#### [Problem statement]
Could you restate word for word every line of the records below, from the first one to the one holding "Export the list with CSV button"?
#### Exercise material ####
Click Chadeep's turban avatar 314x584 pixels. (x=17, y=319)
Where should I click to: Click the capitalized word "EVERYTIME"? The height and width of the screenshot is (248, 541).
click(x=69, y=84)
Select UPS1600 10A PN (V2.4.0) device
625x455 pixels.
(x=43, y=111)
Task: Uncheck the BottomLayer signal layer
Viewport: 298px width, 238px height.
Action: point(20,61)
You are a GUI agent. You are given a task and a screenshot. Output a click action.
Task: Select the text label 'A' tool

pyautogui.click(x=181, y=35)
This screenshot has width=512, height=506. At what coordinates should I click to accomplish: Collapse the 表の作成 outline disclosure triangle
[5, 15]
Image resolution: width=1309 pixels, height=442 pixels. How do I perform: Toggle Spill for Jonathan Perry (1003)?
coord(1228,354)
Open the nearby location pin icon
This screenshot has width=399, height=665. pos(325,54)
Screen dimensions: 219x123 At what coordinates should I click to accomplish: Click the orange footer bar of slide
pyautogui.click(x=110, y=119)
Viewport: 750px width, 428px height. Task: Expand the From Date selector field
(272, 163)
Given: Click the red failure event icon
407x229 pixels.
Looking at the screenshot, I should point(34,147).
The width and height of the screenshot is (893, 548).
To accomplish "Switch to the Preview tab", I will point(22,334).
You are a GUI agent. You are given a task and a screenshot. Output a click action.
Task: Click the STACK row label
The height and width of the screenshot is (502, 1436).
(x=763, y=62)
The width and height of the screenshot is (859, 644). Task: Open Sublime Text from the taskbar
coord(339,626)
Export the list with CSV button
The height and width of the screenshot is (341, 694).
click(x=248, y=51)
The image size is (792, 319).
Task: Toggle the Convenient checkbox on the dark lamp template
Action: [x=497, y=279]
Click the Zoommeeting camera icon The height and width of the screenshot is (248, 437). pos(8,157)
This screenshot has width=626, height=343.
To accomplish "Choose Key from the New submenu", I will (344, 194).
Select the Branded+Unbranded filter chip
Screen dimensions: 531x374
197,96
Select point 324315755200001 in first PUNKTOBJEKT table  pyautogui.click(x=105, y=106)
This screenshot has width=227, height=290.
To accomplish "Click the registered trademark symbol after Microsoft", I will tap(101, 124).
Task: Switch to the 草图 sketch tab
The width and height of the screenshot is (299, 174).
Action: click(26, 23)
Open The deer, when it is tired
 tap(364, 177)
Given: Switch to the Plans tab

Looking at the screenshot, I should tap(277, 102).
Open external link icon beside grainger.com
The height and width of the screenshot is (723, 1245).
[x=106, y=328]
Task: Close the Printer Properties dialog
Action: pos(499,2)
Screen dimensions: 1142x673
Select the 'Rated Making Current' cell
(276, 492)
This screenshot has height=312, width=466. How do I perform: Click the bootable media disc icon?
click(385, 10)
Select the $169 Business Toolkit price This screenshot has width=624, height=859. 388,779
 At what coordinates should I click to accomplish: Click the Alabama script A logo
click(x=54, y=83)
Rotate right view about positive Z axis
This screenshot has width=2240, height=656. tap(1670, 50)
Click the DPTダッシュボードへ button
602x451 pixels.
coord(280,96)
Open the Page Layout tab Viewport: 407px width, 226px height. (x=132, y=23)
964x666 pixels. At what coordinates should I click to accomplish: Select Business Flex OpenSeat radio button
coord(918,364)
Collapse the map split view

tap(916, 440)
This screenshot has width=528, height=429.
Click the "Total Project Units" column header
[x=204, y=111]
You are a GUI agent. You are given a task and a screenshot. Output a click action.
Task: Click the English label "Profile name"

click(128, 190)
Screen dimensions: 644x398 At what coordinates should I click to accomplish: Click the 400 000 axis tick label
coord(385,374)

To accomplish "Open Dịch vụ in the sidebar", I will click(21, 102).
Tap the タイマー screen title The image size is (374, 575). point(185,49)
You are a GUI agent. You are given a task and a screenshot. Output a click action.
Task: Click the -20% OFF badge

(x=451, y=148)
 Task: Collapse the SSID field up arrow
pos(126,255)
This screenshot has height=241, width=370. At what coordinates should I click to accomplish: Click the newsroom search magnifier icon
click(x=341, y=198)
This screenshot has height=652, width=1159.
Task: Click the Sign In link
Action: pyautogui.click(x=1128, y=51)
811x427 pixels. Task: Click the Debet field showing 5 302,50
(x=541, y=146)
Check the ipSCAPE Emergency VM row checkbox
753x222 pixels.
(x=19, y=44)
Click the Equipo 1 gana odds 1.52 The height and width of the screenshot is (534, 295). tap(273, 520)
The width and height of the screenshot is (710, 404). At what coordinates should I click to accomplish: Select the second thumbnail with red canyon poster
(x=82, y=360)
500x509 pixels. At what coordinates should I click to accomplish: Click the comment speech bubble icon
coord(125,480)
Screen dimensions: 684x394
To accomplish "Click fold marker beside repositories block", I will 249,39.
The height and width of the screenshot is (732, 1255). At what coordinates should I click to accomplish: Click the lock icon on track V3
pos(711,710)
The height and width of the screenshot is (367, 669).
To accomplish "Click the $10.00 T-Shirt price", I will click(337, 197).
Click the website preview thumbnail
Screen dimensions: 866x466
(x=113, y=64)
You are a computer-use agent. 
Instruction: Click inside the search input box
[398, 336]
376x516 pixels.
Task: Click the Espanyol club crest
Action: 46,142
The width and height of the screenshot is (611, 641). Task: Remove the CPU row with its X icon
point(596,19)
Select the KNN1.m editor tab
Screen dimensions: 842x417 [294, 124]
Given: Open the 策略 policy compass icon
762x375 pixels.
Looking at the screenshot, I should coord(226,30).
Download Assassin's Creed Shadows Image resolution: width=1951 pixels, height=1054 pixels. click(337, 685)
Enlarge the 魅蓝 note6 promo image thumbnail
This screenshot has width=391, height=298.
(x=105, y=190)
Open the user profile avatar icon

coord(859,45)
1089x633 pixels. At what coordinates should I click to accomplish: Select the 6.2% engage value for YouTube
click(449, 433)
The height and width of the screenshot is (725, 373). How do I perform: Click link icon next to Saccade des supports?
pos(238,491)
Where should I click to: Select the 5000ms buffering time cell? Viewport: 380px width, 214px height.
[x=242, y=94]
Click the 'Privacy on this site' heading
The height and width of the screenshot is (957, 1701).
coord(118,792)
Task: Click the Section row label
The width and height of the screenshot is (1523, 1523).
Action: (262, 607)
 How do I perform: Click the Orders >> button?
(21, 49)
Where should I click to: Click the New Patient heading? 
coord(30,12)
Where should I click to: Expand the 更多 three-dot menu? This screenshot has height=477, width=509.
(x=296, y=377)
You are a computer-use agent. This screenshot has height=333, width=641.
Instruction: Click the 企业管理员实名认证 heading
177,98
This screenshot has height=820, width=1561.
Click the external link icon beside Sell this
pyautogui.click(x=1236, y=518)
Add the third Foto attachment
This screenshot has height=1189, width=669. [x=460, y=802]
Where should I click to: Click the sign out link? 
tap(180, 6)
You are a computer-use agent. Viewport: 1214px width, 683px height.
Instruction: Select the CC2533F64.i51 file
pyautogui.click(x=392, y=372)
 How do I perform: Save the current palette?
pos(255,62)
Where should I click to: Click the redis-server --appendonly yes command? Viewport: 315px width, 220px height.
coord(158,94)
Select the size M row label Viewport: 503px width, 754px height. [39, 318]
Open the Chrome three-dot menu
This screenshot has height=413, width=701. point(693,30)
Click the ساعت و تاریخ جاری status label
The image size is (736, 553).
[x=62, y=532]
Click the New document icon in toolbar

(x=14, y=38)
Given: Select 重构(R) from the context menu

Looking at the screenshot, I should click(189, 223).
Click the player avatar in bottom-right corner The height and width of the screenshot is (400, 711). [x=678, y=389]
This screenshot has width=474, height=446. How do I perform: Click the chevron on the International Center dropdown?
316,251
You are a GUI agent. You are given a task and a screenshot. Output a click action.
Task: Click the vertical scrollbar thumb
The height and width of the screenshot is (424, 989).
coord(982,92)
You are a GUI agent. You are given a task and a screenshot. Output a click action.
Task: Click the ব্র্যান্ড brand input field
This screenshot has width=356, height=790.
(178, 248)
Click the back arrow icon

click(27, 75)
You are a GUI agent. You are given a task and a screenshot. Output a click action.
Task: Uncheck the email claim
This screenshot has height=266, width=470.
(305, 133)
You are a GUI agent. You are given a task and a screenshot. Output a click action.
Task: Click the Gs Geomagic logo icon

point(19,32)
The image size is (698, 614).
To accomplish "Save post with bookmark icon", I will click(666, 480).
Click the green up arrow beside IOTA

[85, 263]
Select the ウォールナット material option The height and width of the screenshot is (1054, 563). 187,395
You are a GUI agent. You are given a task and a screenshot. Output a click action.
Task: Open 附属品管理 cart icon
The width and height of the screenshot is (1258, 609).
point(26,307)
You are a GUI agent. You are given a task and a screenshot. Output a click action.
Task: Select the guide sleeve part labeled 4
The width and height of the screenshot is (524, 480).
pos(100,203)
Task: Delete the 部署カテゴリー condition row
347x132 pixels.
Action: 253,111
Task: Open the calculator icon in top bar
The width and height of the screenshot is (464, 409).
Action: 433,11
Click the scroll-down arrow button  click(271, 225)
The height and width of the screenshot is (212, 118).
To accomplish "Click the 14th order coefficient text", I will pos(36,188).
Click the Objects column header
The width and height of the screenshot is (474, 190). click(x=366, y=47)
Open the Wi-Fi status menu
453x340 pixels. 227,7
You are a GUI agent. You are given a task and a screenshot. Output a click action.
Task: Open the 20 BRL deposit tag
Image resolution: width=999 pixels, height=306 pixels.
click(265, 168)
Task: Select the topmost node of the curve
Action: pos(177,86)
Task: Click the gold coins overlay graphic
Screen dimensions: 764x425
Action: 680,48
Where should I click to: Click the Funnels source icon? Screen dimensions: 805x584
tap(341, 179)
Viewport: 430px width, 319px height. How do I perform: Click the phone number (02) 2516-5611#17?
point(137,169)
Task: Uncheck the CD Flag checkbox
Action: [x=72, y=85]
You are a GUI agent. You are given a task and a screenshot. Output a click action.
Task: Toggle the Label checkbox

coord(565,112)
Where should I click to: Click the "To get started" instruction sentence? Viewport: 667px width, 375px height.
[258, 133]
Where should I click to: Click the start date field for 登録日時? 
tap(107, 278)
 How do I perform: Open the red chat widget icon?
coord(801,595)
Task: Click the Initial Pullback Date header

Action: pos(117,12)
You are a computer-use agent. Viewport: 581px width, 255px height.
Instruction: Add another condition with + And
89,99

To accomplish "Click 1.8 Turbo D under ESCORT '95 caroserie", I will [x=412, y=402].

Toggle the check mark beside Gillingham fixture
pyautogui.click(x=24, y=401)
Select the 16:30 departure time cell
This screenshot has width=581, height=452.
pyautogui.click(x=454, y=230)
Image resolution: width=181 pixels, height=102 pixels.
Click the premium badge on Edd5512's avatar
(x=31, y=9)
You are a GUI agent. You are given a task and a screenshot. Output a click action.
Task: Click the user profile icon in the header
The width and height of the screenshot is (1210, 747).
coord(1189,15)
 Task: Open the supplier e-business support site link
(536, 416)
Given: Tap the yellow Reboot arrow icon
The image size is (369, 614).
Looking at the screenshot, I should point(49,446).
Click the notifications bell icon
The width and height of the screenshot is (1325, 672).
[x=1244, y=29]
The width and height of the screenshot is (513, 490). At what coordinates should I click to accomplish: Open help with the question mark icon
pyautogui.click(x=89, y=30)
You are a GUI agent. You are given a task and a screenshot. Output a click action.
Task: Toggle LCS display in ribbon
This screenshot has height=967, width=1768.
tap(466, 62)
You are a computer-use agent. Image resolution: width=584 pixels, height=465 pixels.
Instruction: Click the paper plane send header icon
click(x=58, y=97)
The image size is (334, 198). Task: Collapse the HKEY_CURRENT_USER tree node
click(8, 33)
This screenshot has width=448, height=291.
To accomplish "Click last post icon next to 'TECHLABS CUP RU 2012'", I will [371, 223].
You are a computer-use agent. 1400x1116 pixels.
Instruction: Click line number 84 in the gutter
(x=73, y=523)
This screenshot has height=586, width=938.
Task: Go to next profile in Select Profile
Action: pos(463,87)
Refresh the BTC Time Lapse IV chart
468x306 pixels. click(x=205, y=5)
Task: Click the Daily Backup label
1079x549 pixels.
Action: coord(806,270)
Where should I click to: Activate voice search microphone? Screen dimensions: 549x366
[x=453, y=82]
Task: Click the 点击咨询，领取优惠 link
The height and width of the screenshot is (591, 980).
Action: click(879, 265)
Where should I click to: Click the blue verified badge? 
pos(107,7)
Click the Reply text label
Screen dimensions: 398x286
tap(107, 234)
####
#### [Written solution]
Click Chadeep's turban avatar 314x584 pixels. (x=17, y=319)
Where should I click to: Click the capitalized word "EVERYTIME"? The height and width of the screenshot is (248, 541).
click(x=69, y=84)
Select UPS1600 10A PN (V2.4.0) device
625x455 pixels.
(x=43, y=111)
Task: Uncheck the BottomLayer signal layer
Viewport: 298px width, 238px height.
Action: point(20,61)
You are a GUI agent. You are given a task and a screenshot. Output a click action.
Task: Select the text label 'A' tool

pyautogui.click(x=181, y=35)
This screenshot has width=512, height=506. At what coordinates should I click to accomplish: Collapse the 表の作成 outline disclosure triangle
[5, 15]
Image resolution: width=1309 pixels, height=442 pixels. How do I perform: Toggle Spill for Jonathan Perry (1003)?
coord(1228,354)
Open the nearby location pin icon
This screenshot has width=399, height=665. pos(325,54)
Screen dimensions: 219x123 At what coordinates should I click to accomplish: Click the orange footer bar of slide
pyautogui.click(x=110, y=119)
Viewport: 750px width, 428px height. Task: Expand the From Date selector field
(272, 163)
Given: Click the red failure event icon
407x229 pixels.
Looking at the screenshot, I should point(34,147).
The width and height of the screenshot is (893, 548).
To accomplish "Switch to the Preview tab", I will point(22,334).
You are a GUI agent. You are given a task and a screenshot. Output a click action.
Task: Click the STACK row label
The height and width of the screenshot is (502, 1436).
(x=763, y=62)
The width and height of the screenshot is (859, 644). Task: Open Sublime Text from the taskbar
coord(339,626)
Export the list with CSV button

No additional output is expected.